====== Extrait du texte

Les premiers ministres fédéral et provinciaux se retrouveront finalement pour casser la croûte vendredi prochain. Une petite soirée informelle d'à peine quelques heures pour se pencher sur les inquiétudes économiques des uns et des autres.
Voilà bientôt deux ans que cela ne s'est pas produit. Malgré sa promesse de fédéralisme d'ouverture, Stephen Harper n'a jamais cherché à établir une certaine collégialité entre ses homologues et lui. Il s'en est tenu à des relations bilatérales, quand il acceptait d'avoir des tête-à-tête, ce que certains premiers ministres ont parfois eu de la difficulté à obtenir.
De mémoire récente, impossible de trouver un premier ministre aussi peu friand que Stephen Harper de ces rencontres au sommet avec ses homologues. Tous ses prédécesseurs s'y sont pliés, qu'ils aient apprécié le procédé ou non. Il est vrai que, pour Stephen Harper, l'ouverture consiste avant tout à se mêler autant que possible de ses affaires et à ne pas se mêler de celles des provinces. On ne s'en plaindra pas, bien au contraire, mais le Canada reste une fédération qui est plus qu'une collection de provinces isolées, surtout lorsqu'il est question d'économie.

============
====== Enregistrements de données

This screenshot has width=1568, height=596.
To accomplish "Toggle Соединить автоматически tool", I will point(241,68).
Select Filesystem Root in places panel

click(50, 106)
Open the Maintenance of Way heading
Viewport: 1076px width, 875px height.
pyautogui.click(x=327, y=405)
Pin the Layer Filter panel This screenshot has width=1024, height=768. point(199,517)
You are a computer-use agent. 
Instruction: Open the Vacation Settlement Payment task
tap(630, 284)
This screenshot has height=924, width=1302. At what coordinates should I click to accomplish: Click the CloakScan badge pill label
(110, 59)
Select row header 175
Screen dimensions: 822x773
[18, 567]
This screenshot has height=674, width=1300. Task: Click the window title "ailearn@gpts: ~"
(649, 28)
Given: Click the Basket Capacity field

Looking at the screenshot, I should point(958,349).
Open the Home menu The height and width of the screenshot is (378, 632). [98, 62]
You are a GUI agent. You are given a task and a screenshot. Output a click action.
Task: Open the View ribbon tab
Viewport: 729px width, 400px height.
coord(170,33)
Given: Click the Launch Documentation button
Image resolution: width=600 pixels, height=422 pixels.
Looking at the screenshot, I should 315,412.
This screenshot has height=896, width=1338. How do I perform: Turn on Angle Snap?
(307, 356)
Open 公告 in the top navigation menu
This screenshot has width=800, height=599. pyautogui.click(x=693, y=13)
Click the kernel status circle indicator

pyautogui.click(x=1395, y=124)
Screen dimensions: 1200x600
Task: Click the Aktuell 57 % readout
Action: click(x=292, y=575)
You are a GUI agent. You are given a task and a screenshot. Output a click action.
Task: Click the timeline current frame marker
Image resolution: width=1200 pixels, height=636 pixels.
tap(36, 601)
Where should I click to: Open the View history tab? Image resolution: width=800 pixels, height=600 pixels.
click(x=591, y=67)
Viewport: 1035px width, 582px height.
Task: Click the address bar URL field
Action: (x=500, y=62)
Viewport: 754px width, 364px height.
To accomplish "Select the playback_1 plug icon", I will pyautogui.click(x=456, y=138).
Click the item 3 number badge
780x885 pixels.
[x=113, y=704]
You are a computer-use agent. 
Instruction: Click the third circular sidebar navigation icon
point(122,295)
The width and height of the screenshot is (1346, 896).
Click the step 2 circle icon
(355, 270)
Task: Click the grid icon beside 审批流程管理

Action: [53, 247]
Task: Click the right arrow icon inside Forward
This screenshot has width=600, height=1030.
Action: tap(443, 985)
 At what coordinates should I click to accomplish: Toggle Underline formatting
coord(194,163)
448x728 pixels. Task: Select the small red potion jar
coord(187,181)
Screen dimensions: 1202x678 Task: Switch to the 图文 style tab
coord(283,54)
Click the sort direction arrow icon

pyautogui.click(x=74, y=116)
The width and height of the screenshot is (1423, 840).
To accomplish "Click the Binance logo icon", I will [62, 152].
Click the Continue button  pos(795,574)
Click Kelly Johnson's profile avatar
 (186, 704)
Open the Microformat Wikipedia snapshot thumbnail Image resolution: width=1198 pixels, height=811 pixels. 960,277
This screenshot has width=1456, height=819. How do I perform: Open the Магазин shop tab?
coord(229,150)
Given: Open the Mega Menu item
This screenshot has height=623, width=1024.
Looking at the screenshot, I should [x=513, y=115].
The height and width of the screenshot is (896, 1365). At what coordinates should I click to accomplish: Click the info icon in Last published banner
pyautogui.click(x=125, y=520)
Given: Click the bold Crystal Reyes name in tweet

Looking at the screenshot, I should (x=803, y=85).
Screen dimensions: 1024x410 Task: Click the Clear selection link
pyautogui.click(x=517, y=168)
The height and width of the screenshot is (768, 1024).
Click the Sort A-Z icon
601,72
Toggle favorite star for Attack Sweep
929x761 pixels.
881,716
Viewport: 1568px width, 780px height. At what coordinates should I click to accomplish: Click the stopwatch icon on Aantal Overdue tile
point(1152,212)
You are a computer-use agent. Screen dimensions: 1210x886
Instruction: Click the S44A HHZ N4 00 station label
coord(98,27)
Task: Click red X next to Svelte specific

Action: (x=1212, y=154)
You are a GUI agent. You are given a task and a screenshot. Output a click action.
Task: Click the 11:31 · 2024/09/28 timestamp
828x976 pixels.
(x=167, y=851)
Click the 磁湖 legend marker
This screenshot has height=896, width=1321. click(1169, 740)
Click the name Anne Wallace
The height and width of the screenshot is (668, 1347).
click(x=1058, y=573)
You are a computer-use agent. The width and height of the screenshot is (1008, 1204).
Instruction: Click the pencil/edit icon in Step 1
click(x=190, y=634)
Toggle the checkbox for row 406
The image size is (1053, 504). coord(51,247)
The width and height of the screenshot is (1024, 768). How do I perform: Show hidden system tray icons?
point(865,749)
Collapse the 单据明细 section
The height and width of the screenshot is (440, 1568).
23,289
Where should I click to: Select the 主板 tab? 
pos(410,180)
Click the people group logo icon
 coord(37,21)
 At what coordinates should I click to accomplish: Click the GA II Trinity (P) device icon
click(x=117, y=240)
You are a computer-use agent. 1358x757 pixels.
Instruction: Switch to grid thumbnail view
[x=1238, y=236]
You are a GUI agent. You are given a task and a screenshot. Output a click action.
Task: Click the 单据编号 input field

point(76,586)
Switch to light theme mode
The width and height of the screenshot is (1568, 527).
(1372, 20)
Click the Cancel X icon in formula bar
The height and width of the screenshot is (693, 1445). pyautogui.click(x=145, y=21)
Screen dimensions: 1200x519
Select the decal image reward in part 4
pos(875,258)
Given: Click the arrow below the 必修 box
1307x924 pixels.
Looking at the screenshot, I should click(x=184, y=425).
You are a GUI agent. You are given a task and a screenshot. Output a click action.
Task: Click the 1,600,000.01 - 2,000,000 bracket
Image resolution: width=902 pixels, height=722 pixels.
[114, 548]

============

* Exercice proposé 1 *
D'après l'article sur les rencontres des premiers ministres, quel jour ceux-ci doivent-ils se retrouver pour casser la croûte ?
* Exercice proposé 2 *
Recopiez mot pour mot l'article sur les rencontres des premiers ministres, en commençant par « Voilà bientôt deux » et en poursuivant jusqu'à « difficulté à obtenir. ».
* Exercice proposé 3 *
Rédigez la suite de l'article sur les rencontres des premiers ministres à partir de sa dernière phrase.
Les lignes n'ont aucun rôle à jouer ici.

* Réponse fournie 1 *
Vendredi prochain.

* Réponse fournie 2 *
Voilà bientôt deux ans que cela ne s'est pas produit. Malgré sa promesse de fédéralisme d'ouverture, Stephen Harper n'a jamais cherché à établir une certaine collégialité entre ses homologues et lui. Il s'en est tenu à des relations bilatérales, quand il acceptait d'avoir des tête-à-tête, ce que certains premiers ministres ont parfois eu de la difficulté à obtenir.

* Réponse fournie 3 *
Concertation et cohérence dans l'action restent une nécessité, surtout quand l'incertitude pointe à l'horizon, comme c'est le cas actuellement avec un dollar fort, un prix du pétrole en ascension, une économie américaine qui tangue.
Il est vrai que les provinces n'ont pas nécessairement les mêmes intérêts ni les mêmes problèmes. Le Québec et l'Ontario s'inquiètent de l'effet d'un dollar robuste sur le secteur manufacturier, où des dizaines de milliers d'emplois ont disparu mais où le prix des équipements achetés aux États-Unis a baissé. Les deux provinces souhaitent, comme le Manitoba, que le fédéral aide les entreprises à se moderniser en soutenant plus longtemps l'achat d'équipement. Les mesures fiscales à cet effet doivent prendre fin cette année.
Tous les exportateurs sont préoccupés, mais le secteur forestier est particulièrement touché par la flambée du dollar, lui qui vient de traverser la crise du bois d'oeuvre. Québec demande à Ottawa d'appuyer la formation et la transition vers la retraite des milliers de travailleurs licenciés. Quant au prix du pétrole, il affecte tout le monde tout en profitant à quelques provinces, c'est-à-dire celles qui en produisent.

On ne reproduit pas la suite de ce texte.